Skin Contact

Appears in

Oxford Companion to Wine

Oxford Companion to Wine

By Jancis Robinson

Published 2006

  • About

macération pelliculaire in French, winemaking operation with the aim of extracting flavour compounds, flavour precursors, and anthocyanins from grape skins into grape juice or wine. In its widest sense, it is identical to maceration, and some form of skin contact is usually essential to rosé winemaking, but the term is generally used exclusively for the maceration of white grapes for about four to 24 hours before pressing and fermentation with the aim of increasing the extraction of constituents that contribute to the aroma of white wines. Destemmed and moderately crushed grapes are put into a vat and covered with inert gas and cooled down, if necessary, to a temperature of less than 15 °C/59 °F. A few hours later, the free-run juice is collected and the marc is pressed. Skin contact can also take place directly in airtight pneumatic presses. Skin contact tends to reduce must acidity and increase ph.

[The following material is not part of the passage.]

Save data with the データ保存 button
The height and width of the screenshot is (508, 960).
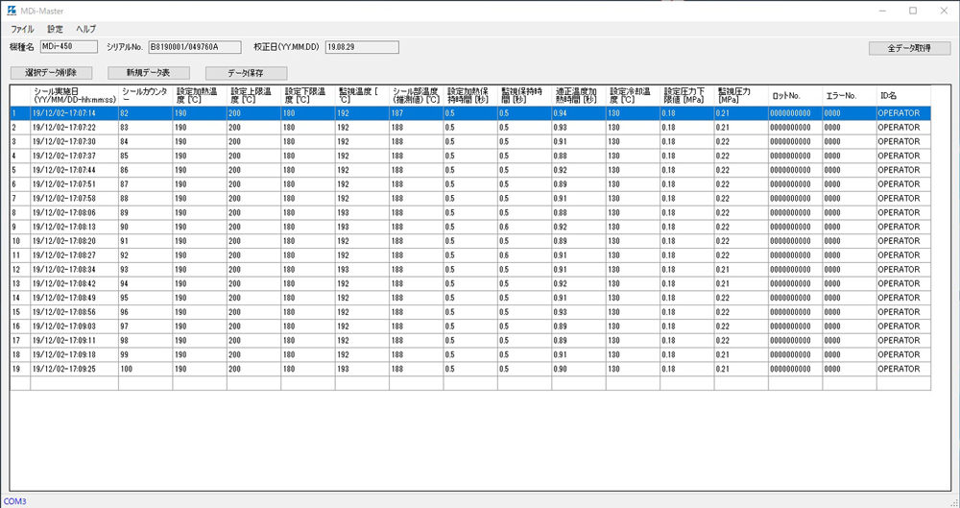pyautogui.click(x=246, y=73)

It also increases the concentration of amino acids, leading to a better rate of fermentation. Vine varieties frequently processed with skin contact are Sémillon, Sauvignon Blanc, Gros Manseng, Muscat, and Riesling. Grapes must be healthy, fully ripe, and have sufficient acidity and low tannin content. Denis dubourdieu and his team have been responsible for its application to white bordeaux since the late 1980s. It is important to arrest skin contact before excessive amounts of bitter phenolics (which may also darken colour) are extracted. In some vintages and in some regions, especially when the skin is rich in tannin due to a hot, dry climate, the technique simply does not work as too much undesirable material is extracted with the minimum amount of additional flavour compounds.